Oil In the Area of Arches and Canyonlands National Parks
Interesting map of the oil region around Moab, Utah, printed on a broadsheet promoting the Embar Oil Company.
The map provides a visual image of a thriving oil region, with over a dozen wells being drilled. In fact, the region proved a spectacular failure at the time, although later efforts to find oil in the region did prove to be more successful.
The broadsheet is a stock prospectus for the Embar Oil Company's plans for oil wells from Thompson Springs (present day Arches) through Moab and on to Needles (Canyonlands). Also included is a letter to stockholders on Embar Oil Company letterhead and two blank proxy votes.
The prospectus notes:
The Embar Company as a partner with the Big Six Oil Company in the drilling of the Moab test well contributed in no small way in placing Utah on the map as probably one of the biggest future producers of high grade petroleum in the United States. It was largely upon the excellent showings of gas and oil in the Moab well and the presence of rich petroliferous shales that induced the drilling of Utah's big gusher.
Unlike many of these brochures, the Embar Oil Company seems to have been active in a number of states between 1917 and the late 1920s, including drilling activities in Wyoming, Utah and South Dakota. We found the following information relating to Embar and its partner, Big Six.
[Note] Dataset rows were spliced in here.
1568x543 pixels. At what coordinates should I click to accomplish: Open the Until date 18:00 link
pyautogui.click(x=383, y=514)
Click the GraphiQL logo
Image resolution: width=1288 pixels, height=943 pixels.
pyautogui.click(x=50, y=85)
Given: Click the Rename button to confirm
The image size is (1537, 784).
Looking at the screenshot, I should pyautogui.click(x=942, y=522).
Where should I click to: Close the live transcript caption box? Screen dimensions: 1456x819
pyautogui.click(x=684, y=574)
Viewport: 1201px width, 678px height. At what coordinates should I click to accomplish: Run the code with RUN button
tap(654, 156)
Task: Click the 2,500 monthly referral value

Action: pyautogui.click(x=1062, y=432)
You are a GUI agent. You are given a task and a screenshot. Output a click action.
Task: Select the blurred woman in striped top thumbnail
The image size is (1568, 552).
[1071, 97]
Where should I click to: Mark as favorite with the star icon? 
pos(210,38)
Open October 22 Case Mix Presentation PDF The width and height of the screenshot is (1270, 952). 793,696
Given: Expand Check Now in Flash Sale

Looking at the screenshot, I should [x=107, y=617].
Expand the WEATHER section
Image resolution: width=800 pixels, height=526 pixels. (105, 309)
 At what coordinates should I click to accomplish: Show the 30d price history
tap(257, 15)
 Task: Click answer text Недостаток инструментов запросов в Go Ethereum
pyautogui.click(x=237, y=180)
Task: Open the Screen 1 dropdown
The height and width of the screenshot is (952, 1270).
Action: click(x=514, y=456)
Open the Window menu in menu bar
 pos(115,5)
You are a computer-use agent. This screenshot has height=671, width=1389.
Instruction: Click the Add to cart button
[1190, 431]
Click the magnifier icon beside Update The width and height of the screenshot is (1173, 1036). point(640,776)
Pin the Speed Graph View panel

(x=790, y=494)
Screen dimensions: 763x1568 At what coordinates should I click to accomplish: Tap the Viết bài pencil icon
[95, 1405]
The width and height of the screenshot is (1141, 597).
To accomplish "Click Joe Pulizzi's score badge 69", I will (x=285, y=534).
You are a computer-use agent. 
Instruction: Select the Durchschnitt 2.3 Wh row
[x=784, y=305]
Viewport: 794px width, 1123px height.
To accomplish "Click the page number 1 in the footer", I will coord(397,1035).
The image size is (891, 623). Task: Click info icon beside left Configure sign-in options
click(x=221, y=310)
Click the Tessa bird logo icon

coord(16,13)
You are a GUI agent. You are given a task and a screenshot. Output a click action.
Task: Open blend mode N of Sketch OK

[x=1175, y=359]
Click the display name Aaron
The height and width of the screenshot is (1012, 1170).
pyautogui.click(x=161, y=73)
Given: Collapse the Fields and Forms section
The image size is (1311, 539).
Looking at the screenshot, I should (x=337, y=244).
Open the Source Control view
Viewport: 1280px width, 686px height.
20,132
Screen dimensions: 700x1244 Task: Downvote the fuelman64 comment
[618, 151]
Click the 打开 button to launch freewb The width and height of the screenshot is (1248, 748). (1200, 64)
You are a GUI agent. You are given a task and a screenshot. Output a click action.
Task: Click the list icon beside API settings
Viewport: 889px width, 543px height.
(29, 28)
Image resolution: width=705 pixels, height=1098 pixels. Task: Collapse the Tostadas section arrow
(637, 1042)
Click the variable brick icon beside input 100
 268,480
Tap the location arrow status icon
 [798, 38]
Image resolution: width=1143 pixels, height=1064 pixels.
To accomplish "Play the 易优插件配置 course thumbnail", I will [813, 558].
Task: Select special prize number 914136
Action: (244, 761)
The Big Six Oil Company’s fortunes were linked to the prospects of finding oil near the city of Moab, Utah, where they began drilling in 1920. A contemporary publication reported the company’s progress and noted on February 7, 1921: “A continual round of difficulties have been encountered” and “a week’s fishing job drilling was resumed, only to be stopped the next day when the bit broke.”
The well was ultimately unsuccessful, despite having been drilled later to a total depth of 5,345 feet (with a No. 28 Star Rig) by the Embar Oil Company. Big Six was still in operation as late as October of 1928 when it lost a well – “Hole caved and bit lost” – at a depth of 1,710 feet, but disappears soon thereafter.
Early History of Moab and the Oil Industry
The first oil discovery in the Moab area occurred in the 1920s from the 300-million-year-old (Pennsylvanian aged) Paradox Formation. Drilling equipment and building materials were loaded on barges and floated down the Colorado River to where the first discovery was drilled on the axis of the Cane Creek anticline near the current site of the Moab potash mine.
The companies involved in this endeavor included the Utah-Southern Oil Company, the Midwest Enterprises Company, and John Howard's Utah Oil Refining Company. Together these three firms drilled a well that hit oil on December 8, 1925. At first the well gushed oil, gas, rock, sand, and gravel hundreds of feet into the air, but very quickly the 84-foot-high wooden derrick caught fire and burned. The Salt Lake Mining Review hailed the discovery as evidence that Utah had just joined the ranks of the "real petroleum-producing states." Such a sentiment was premature, however, because the well's promoters were unable to produce any oil from the venture despite their extending the well eventually to a depth of 5,000 feet.
Later, the equipment was floated farther down the river to Shafer dome, which only resulted in drilling a dry hole.
In 1957, drilling up on Big Flat, near present-day Dead Horse Point State Park, resulted in the discovery of oil in the Mississippian Redwall Limestone. This was the first discovery of oil from Mississippian-aged rocks in Utah. Ultimately, three oil wells and four dry holes were drilled in the Big Flat field, which was abandoned in 1971 after producing more than 83,000 barrels of oil (BO).
Since that time, there have been additional efforts to drill in the area, which continue into the 2020s.
The broadsheet is apparently unrecorded.
OCLC locates no surviving documents referencing the Embar Oil Company.